In Ossining, it all started about a year and a half ago when Spector and Kirby, a semi-retired human resources executive who is on the town planning board, decided it was time to do something about their bedraggled downtown. “There was a lot of residential construction going on, but you’d walk up the street and there’d be no place to go eat,” says Kirby. When a reporter from a local publication interviewed them one evening recently, they had a hard time finding a coffee shop that was still open in which they could talk.

Early on, the two men managed to raise about $10,000 from 100 donors to do a feasibility study. But they knew they needed a more concrete plan to inspire a critical mass of involvement.


Grow Ossining board at work

The breakthrough came last December. That’s when they learned that a three-level, former opera house in the center of the village was going up for sale. It seemed the perfect solution—a space able to serve as the anchor for further development of stores and restaurants. They came up with a plan that would have a performing arts and events center upstairs, with a groundfloor restaurant that also could provide catering for arts events.

Kirby and Spector formed Grow Ossining Management, an LLC which will be a partner in a still-to-be-finalized Grow Ossining limited partnership. A three-year business plan includes a total purchase cost of around $ 1 million and about $1.5 million for renovations. In addition, they plan to form a separate nonprofit that would operate artistic events and could be eligible for government grants.

Former Opera House Awaiting Renovation
Former Opera House Awaiting Renovation

Early this year, however, the two men encountered a hitch.

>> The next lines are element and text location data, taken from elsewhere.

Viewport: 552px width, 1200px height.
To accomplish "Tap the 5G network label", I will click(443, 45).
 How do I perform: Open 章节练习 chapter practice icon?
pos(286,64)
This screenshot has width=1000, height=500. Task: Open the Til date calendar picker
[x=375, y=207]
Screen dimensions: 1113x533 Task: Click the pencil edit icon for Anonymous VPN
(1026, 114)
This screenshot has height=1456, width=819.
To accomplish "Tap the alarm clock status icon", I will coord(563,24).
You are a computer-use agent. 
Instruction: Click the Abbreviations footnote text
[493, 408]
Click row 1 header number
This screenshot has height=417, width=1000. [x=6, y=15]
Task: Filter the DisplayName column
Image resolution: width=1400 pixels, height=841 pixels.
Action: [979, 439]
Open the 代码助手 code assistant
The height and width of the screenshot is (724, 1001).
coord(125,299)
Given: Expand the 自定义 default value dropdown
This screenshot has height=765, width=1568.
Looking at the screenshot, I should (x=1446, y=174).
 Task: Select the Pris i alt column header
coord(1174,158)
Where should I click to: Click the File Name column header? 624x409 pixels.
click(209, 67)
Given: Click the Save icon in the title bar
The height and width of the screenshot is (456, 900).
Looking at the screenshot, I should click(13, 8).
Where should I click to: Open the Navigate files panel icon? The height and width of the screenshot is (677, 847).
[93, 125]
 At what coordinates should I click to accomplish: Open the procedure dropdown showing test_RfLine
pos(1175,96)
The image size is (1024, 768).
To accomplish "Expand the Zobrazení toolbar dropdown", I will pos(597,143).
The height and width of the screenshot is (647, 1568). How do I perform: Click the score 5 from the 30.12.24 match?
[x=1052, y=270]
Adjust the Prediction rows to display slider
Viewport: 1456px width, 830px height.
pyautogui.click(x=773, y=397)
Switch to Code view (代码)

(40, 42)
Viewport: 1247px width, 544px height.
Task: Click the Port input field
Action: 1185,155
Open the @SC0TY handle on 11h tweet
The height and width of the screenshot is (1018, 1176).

The building’s current owner challenged the group to raise a refundable deposit of $50,000—“just to make sure we were viable,” says Spector. But because the limited partnership was still being formed, they couldn’t offer any units for sale. So they decided to ask people to lend money to the LLC at zero-percent interest. Kirby and Spector scheduled tours of the building, ran a whirlwind social media campaign and, by mid-February, after about four weeks, they raised over $60,000.

Recently, the men signed a letter of intent with the building’s owner giving them eight months to finish the deal. That includes 90 days to raise $300,000 and five months to close. Over a three year period, they want to raise $1 million through the community investment fund, which probably will sell at $250 per unit (UPDATE: the price has been lowered to $100 to accomadate more investors). “If people have skin in the game, they’re going to want to make sure the project succeeds,” says Kirby.

And if the theatre revivals that have gone before them are any indication, Ossining someday could be known for a lot more than a prison.